A DREAM holiday for Perth couple Tony Greenwood and Tracey Manning has ended in a charity mission that they are prepared to sell Marapana Wildlife World to fund.
With limited assistance the couple are trying to help create selfsufficient communities in the Vanuatan villages of Takara and Emau that have a dearth of resources.
They have already spent $160,000 of their own money to help the villagers survive and made several trips to the villages.
A generator, building supplies and about 12 kilometres of piping are just some of the things they have installed. It costs about $3,500 to get a container over to Vanuatu and then another $1,000 to get it to the villages.
The couple went to Vanuatu on a holiday paid for by Ms Manning’s parents.
Mr Greenwood said he noticed one of the locals being shooed away from the resort just because he had been begging for food.
"I told the hotel staff to give him some bacon and eggs and paid for it," he said.
That man turned out to be Chief Manapanga, the chief of Emau – an island village of about 1,600 people.
"That afternoon he came to me and said his family wanted to thank me. We went to see his tribe and saw they were starving. They have no food, water or power."
The couple ended up spending the rest of their Vanuatan holiday with the villagers.
Chief Manapanga is also chief of the village of Takara about two hours drive north of Vila, another settlement without basics such as power, running water or telephones.
Mr Greenwood said he had taken a generator to Takara and, most recently, a 20-foot container with building supplies, clothes and medicine.

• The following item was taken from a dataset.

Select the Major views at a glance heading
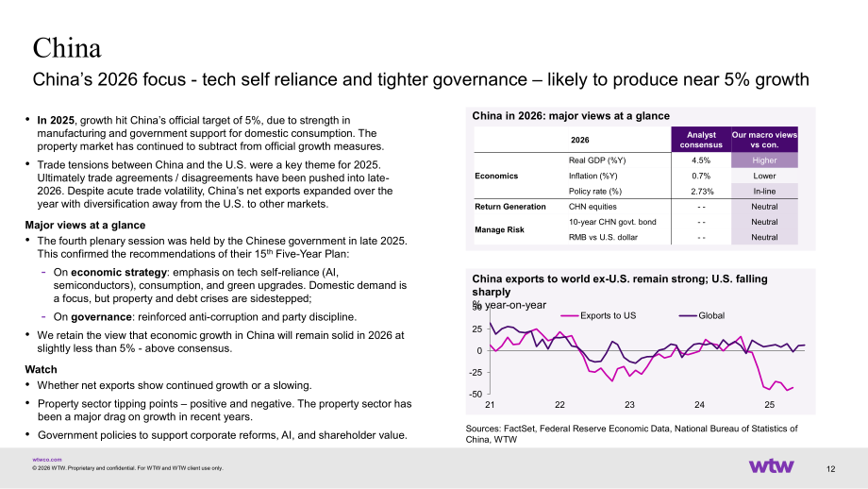 point(85,225)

The couple also bought out the Price Right store in Rockingham, shipped its contents over to Vanuatu and set it up as a cooperative that has proved successful.
The villagers in both settlements live in very basic accommodation. The strongest structures there are buildings left over from World War II.
Part of the aid effort is helping the villagers to build better accommodation, something seen as essential after Cyclone Ivy hit.
Mr Greenwood is also in the process of getting a 75-year lease on the "resort" of Nagar to use as a base for visiting aid workers, a medical clinic and a police station.
The couple took two nurses from Mandurah over with them on one trip.
Those nurses lasted just one week before the primitive conditions got the better of them. Mr Greenwood has persuaded a doctor friend, who has previous aid work experience, to come to the villages.
The need for a personal presence on Vanuatu has also proved necessary.
"A lot of charities are working there but the money doesn’t seem to get there," Mr Greenwood said.
"With us living there and bringing the containers over we know it will get there."
Mr Greenwood said he would like WA businesses to get behind his cause. The Mandurah community has given some assistance.